The price reductions are the latest in a series made by Google and rivals such as Amazon Web Services (AWS), as they battle for customer mindshare in the competitive public cloud market. In October, Google slashed its cloud instance pricing by 10%, prompting AWS to respond with various data transfer price cuts of its own.
It's likely this race to the bottom -- especially among the larger IaaS players like Google and Amazon -- will continue, said Robert Mahowald, vice president of SaaS and cloud services at analyst firm IDC in Framingham, Mass. Unlike some of the smaller or more niche IaaS vendors, who differentiate themselves based on value-added services, Google and AWS are more "hands-off" and base the bulk of their business on providing cloud infrastructure to ISVs. This, Mahowald said, makes pricing critical.
"[Google and Amazon] will have to compete, dime for dime," he said.
Because pricing and discount models vary between cloud providers, it's difficult to gauge the long-term costs of different IaaS platforms. However, Google's latest round of cuts does allow its instance pricing, at least in some cases, to dip below that of AWS. For example, Google's smallest IaaS instance, the f1-micro, is currently priced at $0.006 per hour, while AWS' smallest and cheapest machine, the t2.micro, costs $0.013.
Google's price cuts follow its Moore's Law pricing philosophy. According to the vendor, Google Compute Engine VM prices have been reduced by more than half since the platform launched in November 2013.
"It's our pricing philosophy that, every time we identify a place where we can make a substantial improvement in our own [infrastructure] costs, we should pass that on to our customers," said Miles Ward, head of solutions for Google Cloud Platform.
To attract new ISV customers to their platforms moving forward, AWS and Google should shift their focus from cutting prices to creating more long-term and fixed infrastructure pricing models, Mahowald said.
"I think they are waiting until they get more ISV customer types on board, but it's kind of a chicken and an egg thing – you're not going to get them until you can guarantee a fixed cost for their infrastructure for a year," Mahowald said. "All IaaS companies need to get their arms around being able to offer those kinds of models."
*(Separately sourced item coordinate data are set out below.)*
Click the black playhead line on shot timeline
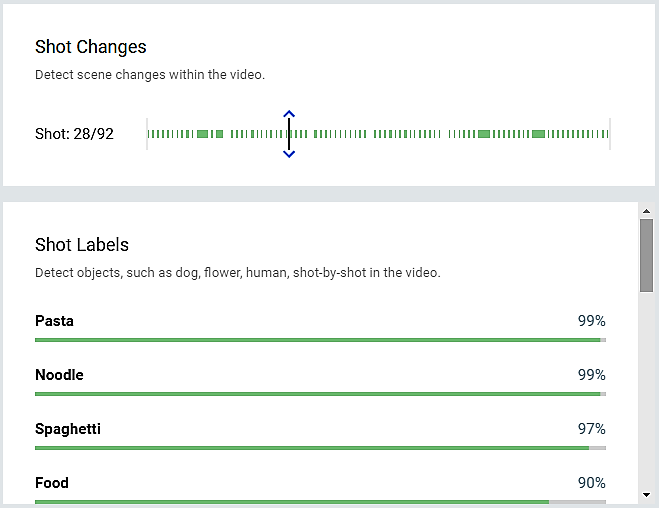 pyautogui.click(x=289, y=134)
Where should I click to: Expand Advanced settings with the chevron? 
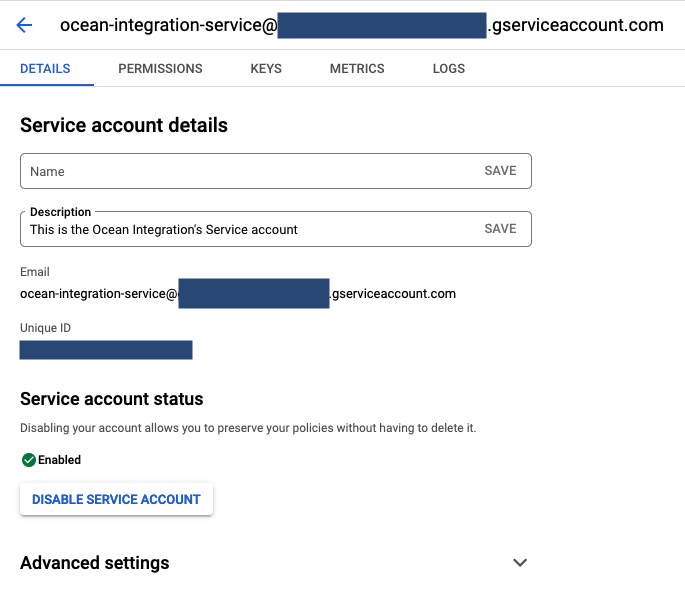point(519,563)
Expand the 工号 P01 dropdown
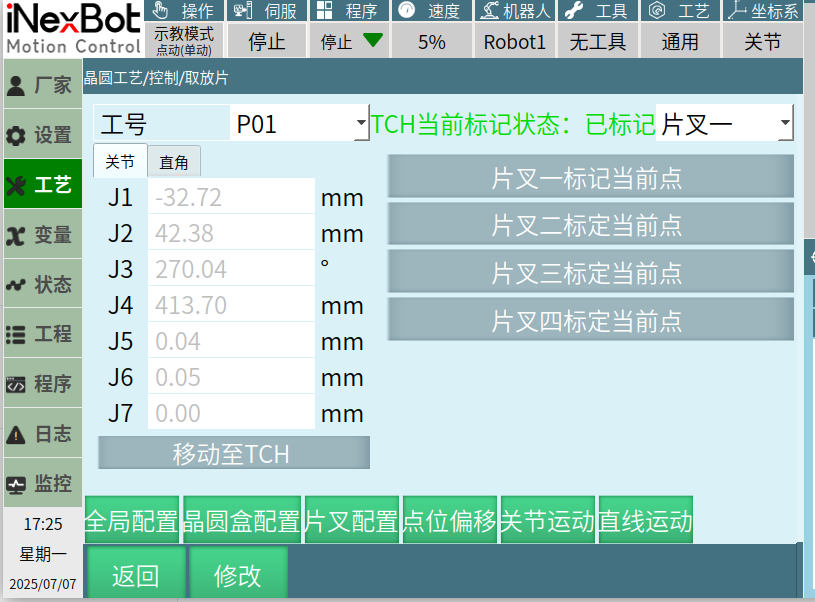The image size is (815, 602). coord(361,124)
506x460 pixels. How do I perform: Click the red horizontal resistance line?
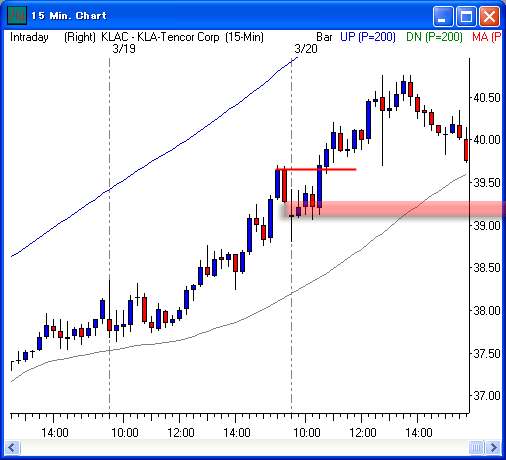pyautogui.click(x=316, y=170)
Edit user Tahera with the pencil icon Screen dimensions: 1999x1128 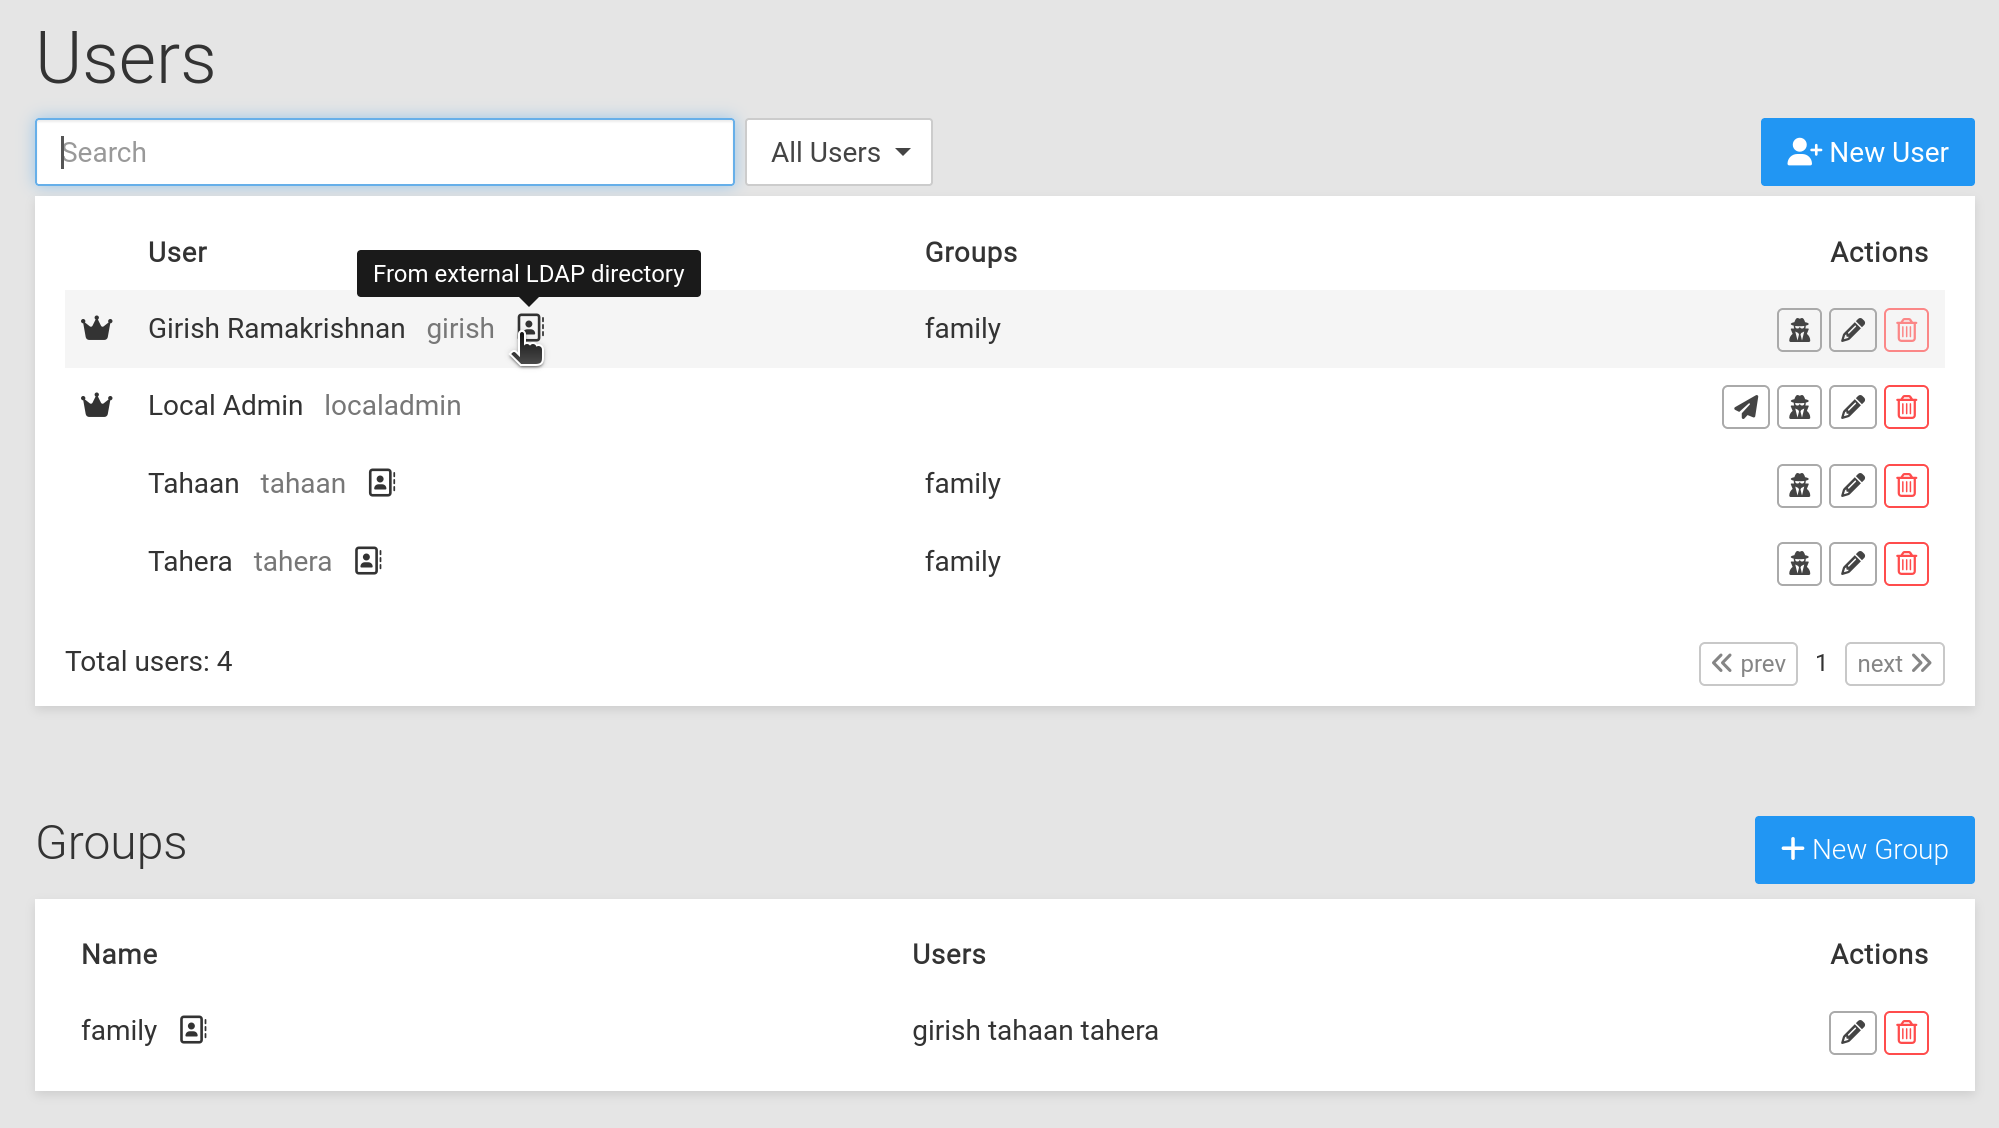coord(1852,564)
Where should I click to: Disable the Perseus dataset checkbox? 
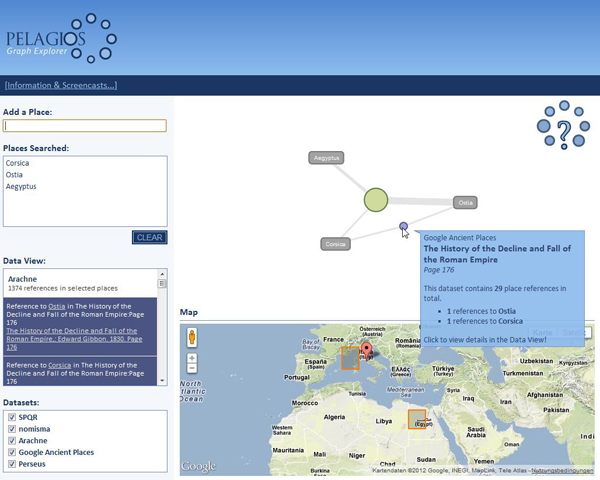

Google's new Preemtible VMs
In addition to the price cuts, Google introduced Preemtible VMs, a new instance type designed for short-duration batch jobs. Similar to Amazon EC2 Spot Instances, Preemtible VMs use Google compute resources that would otherwise be idle. And because these VMs are based on spare capacity and are limited to 24-hour runtimes, Google offers them for 70% less than it does a standard VM.
However, because Preemtible VMs "are designed to be interrupted," Google's sustained usage discounts cannot be applied to them, Ward said.
The new Preemtible VMs are designed for tasks that aren't time-sensitive, such as batch processing or rendering. Specific uses include video encoding, visual effects rendering and data analytics, according to Google.
Mark Johnson, CEO and co-founder of Descartes Labs, an image analysis startup based in Los Alamos, New Mexico, said his company uses Google's Preemtible VMs to process and analyze massive amounts of satellite imagery from NASA.
"There is nothing time-critical that we needed, so Preemtible VMs were a great way for us to reduce our costs by well over half," Johnson said. "For a small, seed-funded startup like us, that was really critical."
Johnson described the Preemtible VMs as being "like a contract with Google."
"You say, 'hey, I need this computing. When you have spare cycles, please let me use them.' It's good for batch processing jobs or very, very parallel jobs," he said.
The Preemtible VMs are in beta, with no word yet on general availability. The pricing model follows a fixed, flat rate that users pay by the hour – something Ward said sets Google's Preemtible VMs apart from competitive services that have "deeply variable" pricing models.